Configuration Guide¶
Related docs: index.md | models.md | architecture.md
Overview¶
Novel Entity Matcher provides multiple ways to configure model selection, defaults, and behavior through: - Model registries (built-in) - Configuration files (YAML/JSON) - Environment variables - Programmatic configuration
Model Registries¶
Built-in Registries¶
The library includes several registries for easy model selection:
from novelentitymatcher.config import (
MODEL_SPECS,
STATIC_MODEL_REGISTRY,
DYNAMIC_MODEL_REGISTRY,
RERANKER_REGISTRY,
MATCHER_MODE_REGISTRY
)
MODEL_SPECS¶
Comprehensive model specifications:
MODEL_SPECS = {
"potion-8m": {
"name": "minishlab/potion-base-8M",
"backend": "static",
"supports_training": False,
"language": "en",
},
"bge-base": {
"name": "BAAI/bge-base-en-v1.5",
"backend": "sentence-transformers",
"supports_training": True,
"language": "en",
},
# ... more models
}
Fields:
- name - Full HuggingFace model name
- backend - "static" or "sentence-transformers"
- supports_training - Can this model be used for SetFit training?
- language - "en", "multilingual", etc.
Adding Custom Models¶
Extend the registry with your own models:
from novelentitymatcher.config import MODEL_SPECS
MODEL_SPECS["my-model"] = {
"name": "my-org/my-custom-model",
"backend": "sentence-transformers",
"supports_training": True,
"language": "en",
}
# Now you can use the alias
from novelentitymatcher import Matcher
matcher = Matcher(entities=entities, model="my-model")
Querying Model Specs¶
from novelentitymatcher.config import get_model_spec
# Get model metadata
spec = get_model_spec("potion-8m")
print(spec["name"]) # "minishlab/potion-base-8M"
print(spec["backend"]) # "static"
print(spec["language"]) # "en"
# Check if model supports training
from novelentitymatcher.config import supports_training_model
print(supports_training_model("potion-8m")) # False
print(supports_training_model("mpnet")) # True
Configuration Files¶
Config File Locations¶
The Config class searches in this order:
- Custom path (if provided)
- Repository root -
config.yamlin repo root - Package defaults -
data/default_config.json - Current working directory -
config.yaml
Config File Format¶
# config.yaml (YAML format)
default_model: potion-8m
training:
num_epochs: 4
batch_size: 16
embedding:
threshold: 0.7
normalize: true
matcher:
mode: auto
verbose: false
Or JSON:
{
"default_model": "potion-8m",
"training": {
"num_epochs": 4,
"batch_size": 16
},
"embedding": {
"threshold": 0.7,
"normalize": true
}
}
Using Configuration¶
from novelentitymatcher.config import Config
# Load default config
cfg = Config()
print(cfg.default_model) # "potion-8m"
print(cfg.training.num_epochs) # 4
# Load custom config
cfg = Config(custom_path="my-config.yaml")
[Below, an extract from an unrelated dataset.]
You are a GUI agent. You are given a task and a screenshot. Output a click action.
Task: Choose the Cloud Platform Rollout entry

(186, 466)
# Nested access with get()
threshold = cfg.get("embedding.threshold", 0.7)
Per-Project Configuration¶
Create config.yaml in your project root:
# my-project/script.py
from novelentitymatcher.config import Config
cfg = Config() # Automatically finds project/config.yaml
model = cfg.default_model # "bge-base"
epochs = cfg.training.num_epochs # 8
Environment Variables¶
Supported Variables¶
# Set default embedding model
export NOVEL_ENTITY_MATCHER_DEFAULT_MODEL="potion-8m"
# Set training default model
export NOVEL_ENTITY_MATCHER_TRAINING_MODEL="mpnet"
# Enable verbose logging
export NOVEL_ENTITY_MATCHER_VERBOSE="true"
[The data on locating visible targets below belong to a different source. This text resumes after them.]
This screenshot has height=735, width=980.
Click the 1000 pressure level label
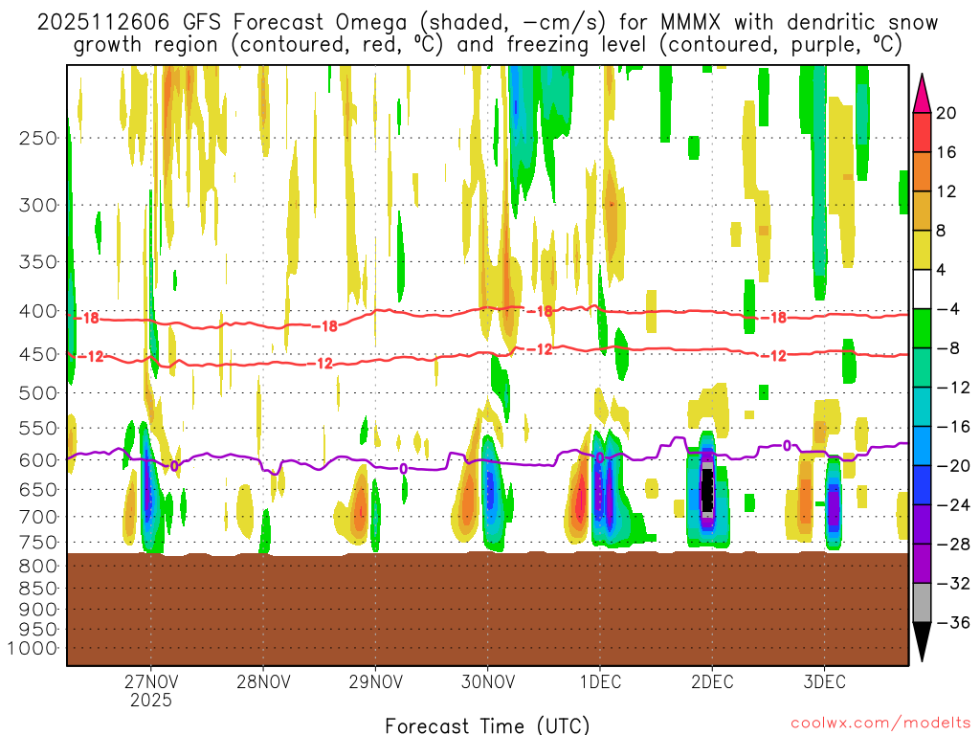pyautogui.click(x=34, y=648)
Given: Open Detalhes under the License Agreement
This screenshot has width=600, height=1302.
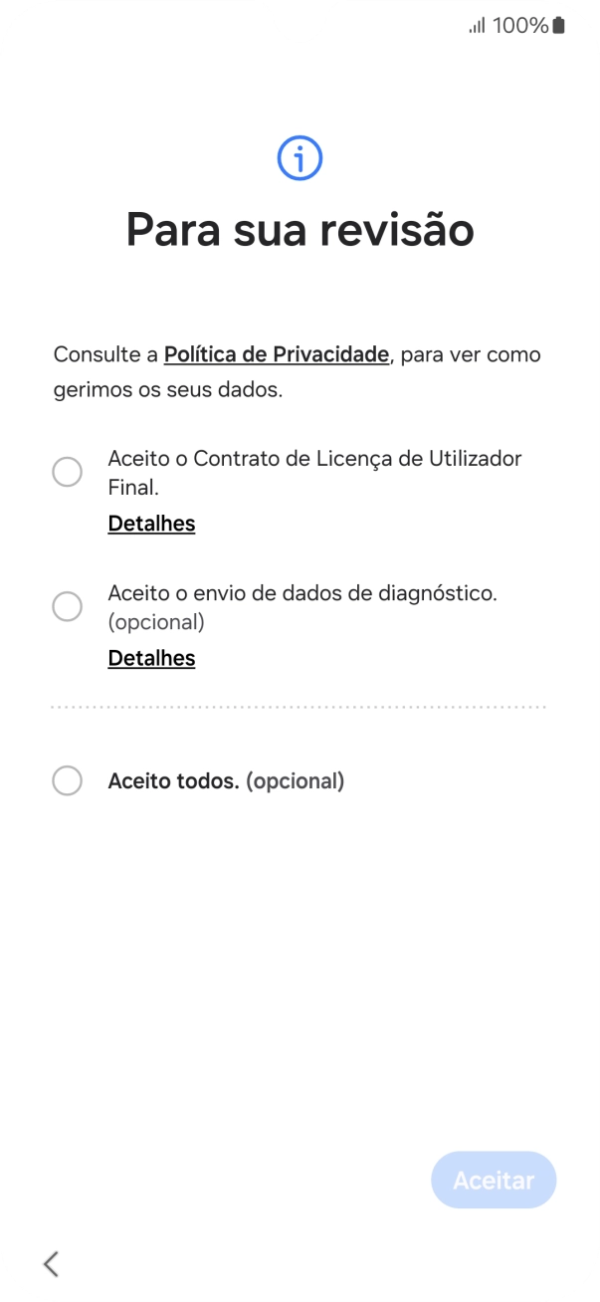Looking at the screenshot, I should tap(151, 523).
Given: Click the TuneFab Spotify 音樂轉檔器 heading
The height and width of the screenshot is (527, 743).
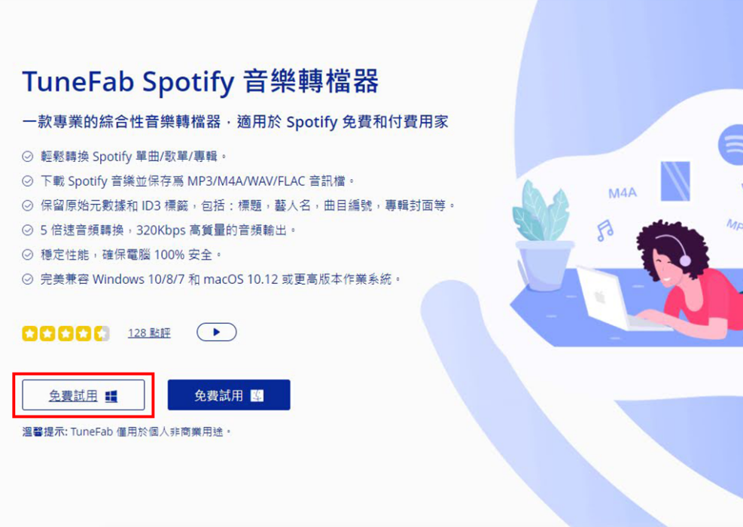Looking at the screenshot, I should [x=200, y=81].
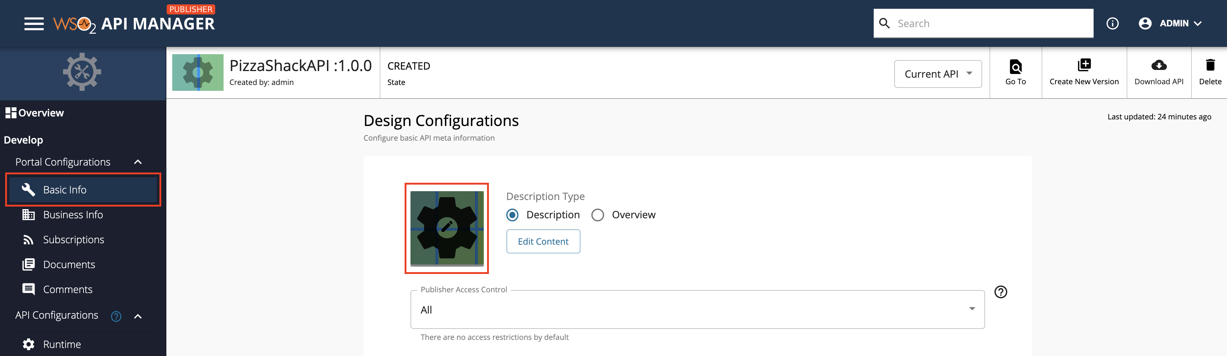Click the Create New Version icon
This screenshot has width=1227, height=356.
1084,65
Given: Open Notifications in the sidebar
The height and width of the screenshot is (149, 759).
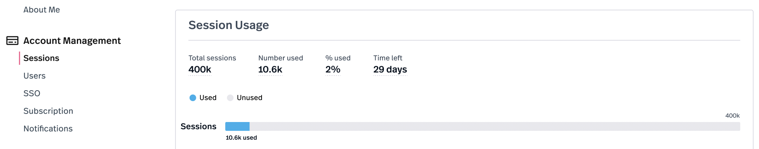Looking at the screenshot, I should [x=48, y=128].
# Disable text normalization
export NOVEL_ENTITY_MATCHER_NORMALIZE="false"
# PyTorch device selection
export CUDA_VISIBLE_DEVICES="0" # Use GPU 0
export PYTORCH_ENABLE_MPS_FALLBACK="1" # Apple Silicon fallback
Reading Environment Variables¶
import os
from novelentitymatcher import Matcher
model = os.getenv("NOVEL_ENTITY_MATCHER_DEFAULT_MODEL", "default")
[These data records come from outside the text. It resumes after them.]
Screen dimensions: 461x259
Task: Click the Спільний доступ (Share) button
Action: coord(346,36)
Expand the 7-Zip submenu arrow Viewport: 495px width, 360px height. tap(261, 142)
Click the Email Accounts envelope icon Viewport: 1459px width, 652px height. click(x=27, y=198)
verbose = os.getenv("NOVEL_ENTITY_MATCHER_VERBOSE", "false").lower() == "true"
matcher = Matcher(
entities=entities,
model=model,
verbose=verbose
)
Programmatic Configuration¶
Matcher Configuration¶
from novelentitymatcher import Matcher
matcher = Matcher(
entities=entities,
model="potion-8m", # Model selection
threshold=0.7, # Matching threshold
normalize=True, # Text normalization
mode="auto", # Mode selection
verbose=False, # Logging
blocking_strategy=None, # For hybrid mode
reranker_model="default" # For hybrid mode
)
Runtime Configuration¶
# Update threshold after initialization
matcher.set_threshold(0.8)
# Check current configuration
info = matcher.get_training_info()
stats = matcher.get_statistics()
print(f"Mode: {info['mode']}")
print(f"Threshold: {stats['threshold']}")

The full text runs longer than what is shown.